Film Review: ’71

The fim ’71 tells the story of a young British Army private (Gary Hook) on his first patrol in Belfast in the year 1971.

The fim “71” tells the story of a young British Army private (Gary Hook) on his first patrol in Belfast in the year 1971. Hook and his unit are tasked with backing up the RUC as they carry out a house search. Local people intervene and Hook is separated from the rest of his unit during a riot. He is beaten, witnesses a second soldier being shot inches away from him, and barely escapes into the back streets. In the hours that follow horror follows horror in a fast-moving evocation of events in the early months of The Troubles. One particular twist in the film immediately brings to mind the real life incident when widowed mother of ten Jean McConville was accused of helping a wounded soldier on her doorstep as a justification for her kidnap and murder by the IRA.

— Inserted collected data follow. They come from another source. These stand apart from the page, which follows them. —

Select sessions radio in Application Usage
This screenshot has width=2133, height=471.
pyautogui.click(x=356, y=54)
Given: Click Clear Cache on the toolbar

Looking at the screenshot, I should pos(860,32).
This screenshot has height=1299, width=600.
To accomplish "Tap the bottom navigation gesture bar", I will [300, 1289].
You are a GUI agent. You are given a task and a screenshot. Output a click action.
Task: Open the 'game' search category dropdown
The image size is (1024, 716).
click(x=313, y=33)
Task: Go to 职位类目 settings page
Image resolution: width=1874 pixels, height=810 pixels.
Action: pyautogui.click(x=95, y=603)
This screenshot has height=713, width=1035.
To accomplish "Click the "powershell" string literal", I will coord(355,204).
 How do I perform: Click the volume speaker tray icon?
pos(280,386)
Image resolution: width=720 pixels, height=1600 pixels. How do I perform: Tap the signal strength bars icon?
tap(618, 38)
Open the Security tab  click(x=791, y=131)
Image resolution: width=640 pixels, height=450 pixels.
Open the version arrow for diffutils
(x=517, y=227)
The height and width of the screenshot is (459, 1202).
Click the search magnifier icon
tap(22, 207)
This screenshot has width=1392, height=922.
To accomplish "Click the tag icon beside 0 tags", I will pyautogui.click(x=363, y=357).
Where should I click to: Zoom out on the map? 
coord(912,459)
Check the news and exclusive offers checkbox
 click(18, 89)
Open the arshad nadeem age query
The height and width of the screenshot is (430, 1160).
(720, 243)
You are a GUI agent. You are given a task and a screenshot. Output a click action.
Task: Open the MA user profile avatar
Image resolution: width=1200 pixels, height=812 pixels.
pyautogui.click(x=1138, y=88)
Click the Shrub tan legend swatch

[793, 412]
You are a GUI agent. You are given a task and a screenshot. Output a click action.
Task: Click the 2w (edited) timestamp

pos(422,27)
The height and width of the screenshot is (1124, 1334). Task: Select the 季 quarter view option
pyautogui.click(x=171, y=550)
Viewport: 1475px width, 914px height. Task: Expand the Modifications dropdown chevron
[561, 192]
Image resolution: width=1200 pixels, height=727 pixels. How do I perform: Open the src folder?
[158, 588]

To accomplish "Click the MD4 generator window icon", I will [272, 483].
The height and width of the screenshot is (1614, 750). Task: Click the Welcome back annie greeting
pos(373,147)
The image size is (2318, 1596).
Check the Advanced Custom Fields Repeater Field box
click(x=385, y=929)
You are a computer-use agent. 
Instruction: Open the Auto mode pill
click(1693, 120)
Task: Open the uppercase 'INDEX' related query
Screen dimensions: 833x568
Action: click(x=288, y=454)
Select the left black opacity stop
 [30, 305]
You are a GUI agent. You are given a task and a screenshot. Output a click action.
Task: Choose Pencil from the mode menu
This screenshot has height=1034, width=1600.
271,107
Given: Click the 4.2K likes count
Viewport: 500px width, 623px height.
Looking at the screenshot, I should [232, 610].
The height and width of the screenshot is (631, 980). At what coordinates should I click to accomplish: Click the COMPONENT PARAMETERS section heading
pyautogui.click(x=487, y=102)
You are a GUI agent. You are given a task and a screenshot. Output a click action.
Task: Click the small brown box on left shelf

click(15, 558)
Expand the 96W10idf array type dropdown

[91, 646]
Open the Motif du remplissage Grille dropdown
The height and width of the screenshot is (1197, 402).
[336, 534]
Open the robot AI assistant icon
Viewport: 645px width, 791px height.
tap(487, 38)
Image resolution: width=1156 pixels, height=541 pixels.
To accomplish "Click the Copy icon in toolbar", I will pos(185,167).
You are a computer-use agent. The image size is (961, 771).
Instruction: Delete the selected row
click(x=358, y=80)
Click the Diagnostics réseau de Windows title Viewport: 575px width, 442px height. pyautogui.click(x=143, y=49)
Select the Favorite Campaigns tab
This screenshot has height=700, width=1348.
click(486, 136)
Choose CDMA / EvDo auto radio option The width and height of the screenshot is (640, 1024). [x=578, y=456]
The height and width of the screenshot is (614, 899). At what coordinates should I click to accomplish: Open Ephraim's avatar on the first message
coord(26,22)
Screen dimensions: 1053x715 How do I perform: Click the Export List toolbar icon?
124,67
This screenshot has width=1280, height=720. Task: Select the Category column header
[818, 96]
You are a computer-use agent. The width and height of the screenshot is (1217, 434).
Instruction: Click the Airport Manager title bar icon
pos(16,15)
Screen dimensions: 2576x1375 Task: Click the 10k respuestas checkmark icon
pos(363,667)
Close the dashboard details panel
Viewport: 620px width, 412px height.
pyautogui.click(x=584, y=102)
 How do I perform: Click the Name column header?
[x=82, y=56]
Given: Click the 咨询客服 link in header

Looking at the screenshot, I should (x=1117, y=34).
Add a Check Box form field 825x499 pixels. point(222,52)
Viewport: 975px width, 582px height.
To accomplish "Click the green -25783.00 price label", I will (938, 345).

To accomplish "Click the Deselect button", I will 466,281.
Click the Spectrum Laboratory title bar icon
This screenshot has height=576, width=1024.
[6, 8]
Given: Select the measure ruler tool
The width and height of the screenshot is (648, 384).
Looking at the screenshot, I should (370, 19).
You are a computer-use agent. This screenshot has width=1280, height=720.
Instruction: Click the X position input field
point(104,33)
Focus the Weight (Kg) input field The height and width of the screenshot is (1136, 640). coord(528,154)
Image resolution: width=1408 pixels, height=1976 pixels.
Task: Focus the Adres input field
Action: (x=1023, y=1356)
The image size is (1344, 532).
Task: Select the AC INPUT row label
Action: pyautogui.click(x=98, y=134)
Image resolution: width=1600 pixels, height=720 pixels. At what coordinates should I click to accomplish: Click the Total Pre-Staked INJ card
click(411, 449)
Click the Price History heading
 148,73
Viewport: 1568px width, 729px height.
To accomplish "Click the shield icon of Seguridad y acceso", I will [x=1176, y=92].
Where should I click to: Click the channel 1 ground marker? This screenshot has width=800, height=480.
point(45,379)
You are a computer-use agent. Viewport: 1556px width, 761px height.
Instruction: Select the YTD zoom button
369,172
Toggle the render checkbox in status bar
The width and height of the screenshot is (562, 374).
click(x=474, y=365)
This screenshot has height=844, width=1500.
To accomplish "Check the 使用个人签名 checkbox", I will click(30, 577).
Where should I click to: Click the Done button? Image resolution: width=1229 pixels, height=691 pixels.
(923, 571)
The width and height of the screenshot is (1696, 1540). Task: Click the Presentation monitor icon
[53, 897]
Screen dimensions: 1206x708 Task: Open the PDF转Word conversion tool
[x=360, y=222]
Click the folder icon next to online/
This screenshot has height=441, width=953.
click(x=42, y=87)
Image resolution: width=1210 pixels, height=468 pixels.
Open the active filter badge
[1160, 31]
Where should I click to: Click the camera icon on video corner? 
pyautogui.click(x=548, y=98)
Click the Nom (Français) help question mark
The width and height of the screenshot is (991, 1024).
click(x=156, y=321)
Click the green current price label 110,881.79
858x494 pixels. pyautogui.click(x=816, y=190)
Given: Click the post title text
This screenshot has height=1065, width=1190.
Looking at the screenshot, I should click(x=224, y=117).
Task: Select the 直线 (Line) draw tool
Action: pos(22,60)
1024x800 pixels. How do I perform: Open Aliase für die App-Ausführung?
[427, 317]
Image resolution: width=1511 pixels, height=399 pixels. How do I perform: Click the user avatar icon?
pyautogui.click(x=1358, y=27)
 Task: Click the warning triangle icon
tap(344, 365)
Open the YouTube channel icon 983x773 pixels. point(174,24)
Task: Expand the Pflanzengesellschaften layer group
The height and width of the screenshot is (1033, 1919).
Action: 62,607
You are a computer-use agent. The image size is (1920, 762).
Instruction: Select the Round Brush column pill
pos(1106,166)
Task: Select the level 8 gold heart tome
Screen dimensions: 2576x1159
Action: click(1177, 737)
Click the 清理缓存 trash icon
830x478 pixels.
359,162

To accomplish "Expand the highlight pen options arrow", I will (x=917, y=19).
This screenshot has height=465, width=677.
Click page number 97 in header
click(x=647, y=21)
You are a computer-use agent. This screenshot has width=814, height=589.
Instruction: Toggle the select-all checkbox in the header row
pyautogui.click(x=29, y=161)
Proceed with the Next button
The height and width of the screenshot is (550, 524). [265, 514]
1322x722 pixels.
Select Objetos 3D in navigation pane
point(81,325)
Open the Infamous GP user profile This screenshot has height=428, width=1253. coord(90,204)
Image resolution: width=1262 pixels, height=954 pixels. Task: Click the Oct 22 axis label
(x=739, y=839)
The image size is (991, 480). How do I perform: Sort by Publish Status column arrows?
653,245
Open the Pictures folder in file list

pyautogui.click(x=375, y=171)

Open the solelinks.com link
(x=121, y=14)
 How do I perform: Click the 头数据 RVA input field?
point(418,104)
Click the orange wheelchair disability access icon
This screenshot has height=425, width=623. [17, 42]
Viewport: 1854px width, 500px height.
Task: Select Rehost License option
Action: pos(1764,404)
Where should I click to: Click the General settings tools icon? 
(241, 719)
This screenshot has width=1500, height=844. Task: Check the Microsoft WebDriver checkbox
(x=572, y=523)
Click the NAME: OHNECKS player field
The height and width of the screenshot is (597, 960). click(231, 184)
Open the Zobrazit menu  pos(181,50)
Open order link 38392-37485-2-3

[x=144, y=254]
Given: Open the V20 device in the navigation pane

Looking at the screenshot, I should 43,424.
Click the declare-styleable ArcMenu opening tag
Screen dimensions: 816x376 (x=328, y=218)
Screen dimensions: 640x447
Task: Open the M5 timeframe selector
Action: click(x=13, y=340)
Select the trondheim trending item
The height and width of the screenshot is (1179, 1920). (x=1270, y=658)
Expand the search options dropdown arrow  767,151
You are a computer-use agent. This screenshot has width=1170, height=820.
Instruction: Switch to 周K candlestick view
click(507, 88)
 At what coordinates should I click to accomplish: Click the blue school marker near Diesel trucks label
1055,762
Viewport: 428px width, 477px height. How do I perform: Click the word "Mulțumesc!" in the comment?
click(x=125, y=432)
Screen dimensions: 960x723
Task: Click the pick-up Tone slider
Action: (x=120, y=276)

“71” is also reminiscent of previous films in which the violence of Belfast was to the fore, including 1947’s “Odd Man Out”, in which James Mason played an IRA gunman wounded and on the run, and the chilling representation of tit-for-tat sectarian killings in Alan Clarke’s “Elephant” (1989).

The alienation, bitterness, fear and claustrophobia of 1971 are captured convincingly in this film which is well worth seeing, though it is not for the faint-hearted-the image of a young boy torn apart by a bomb will linger long in the mind of many viewers. The politics and context of the period are not as accurately portrayed, though the director would probably argue that it was not his intention to paint a full picture. Rather he seeks to portray the essential mindlessness of it all-a “war” that ultimately had no winners, only losers.

Of course it is simplistic to portray the violence as “mindless”. Catholic workers and youth were rebelling against a regime that had held them down for fifty years. The tragedy is that they were taken down the cul-de-sac of individual terrorism, which had no prospect of success and only served to further divide the working class.

The greatest problem with the film is the portrayal of the ordinary squaddie as somehow neutral, in contrast to the partisan RUC and the manipulative and murderous special army unit, the Military Reaction Force. In reality the regular regiments of the British Army were at the forefront of the fierce repression dealt out to the Catholic working class. The result was a rising tempo of violence as the year progressed. It is the case of course that the foot soldiers of the British Army were economic conscripts, thrown into a situation they did not understand. The officer class, representatives of the ruling elite which bears ultimate responsibility for the mayhem working people faced, does not deserve the sympathetic portrays given to the naïve but well-meaning officer in “71”.

It is worth remembering that “71” paints a one-sided picture. In the same months as the events in the film were reeling out the working-class were taking part in the largest industrial movement since the general strike of 1926. To give just two examples, a strike by postal workers in January 1971 saw only 8 of 2000 postmen turn up for work, and, between 30,000 and 40,000 workers in the North took part in two one day strikes in protest at the Industrial Relations Bill. The strikes demonstrated the power of the working-class but the problem was that its leadership was weak and lacked any semblance of class understanding. This remains the case today. If we do not wish to see the turmoil of 1971 on our streets again, as we surely don’t, we must strive to build organisations of the working class with the necessary resolute, far-sighted and socialist leadership to change history.